The idea that meme-based altruism is just another kind of mistake

I read another paper Andre and Morin: Questioning the cultural evolution of altruism This paper also discusses cultural relatedness - a key concept in cultural kin selection.

The authors say:

biological altruism cannot be conceived as arising from a process of gene–culture coevolution

Culture does not change the selective pressure on genes
On the face of it, these statements are completely mistaken. What is going on with these authors? They say:

cultural evolution solves the problem of altruism only to convert it into another problem: the fact that individuals learn from others in a way that eventually leads them to acquire maladaptive behaviours.

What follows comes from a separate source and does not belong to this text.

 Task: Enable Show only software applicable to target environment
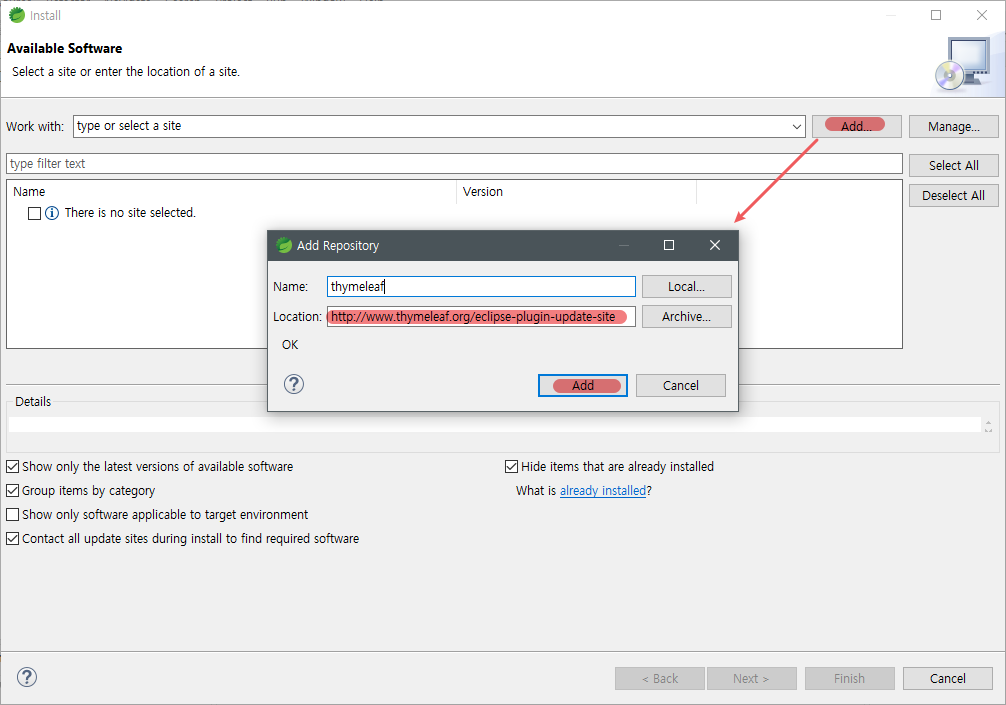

We already understand this second "puzzle", though. Cultural transmission is adaptive overall - or at least it has been historically. It's what has enabled humans to conquer the planet. It does sometimes lead to humans acquiring maladaptive behaviours - but that's the price you pay for a package that has been positive overall, so far.

The paper is mainly concerned with trying to to make sense of the literature on cultural group selection. The paper argues that much of this literature is rather muddled. That is something that I can agree with.

The paper insists that altruism resulting from cultural transmission must be maladaptive from the perspective of the host.

However, just because something is bad for an agent, that doesn't necessarily mean that it will be bad for populations containing those agents. The classic example of this is smallpox. Smallpox isn't good for you when you get it. However populations carrying smallpox conquered the world - systematically obliterating populations without smallpox. This was no accident - the European colonists won, in part, because they were smallpox carriers.

Culturally-mediated cooperation that harms donors could be like that - causing individual harm and group benefit simultaneously.

The authors close with an argument that altruism caused by cognitive mistakes (e.g. heuristics) is a lot like altruism caused by cultural transmission - which the authors treat as another way of making cognitive mistakes. There's certainly some similarity there.

However, I would point to a significant difference: with most cognitive mistakes, there's no opponent. No other agent is actively trying to manipulate you into making those mistakes. With cultural transmission, though, agents face an evolutionary process with a conflicting optimization target and a rapid pace. Meme evolution is actively working against their own interests - memes are working to get them to make mistakes. This results in significant differences between the dynamics of the processes involved. This is part of the reason why meme-based hypotheses are more fertile as sources of cooperative behaviour than hypotheses involving cognitive resource limitation or over-generalization.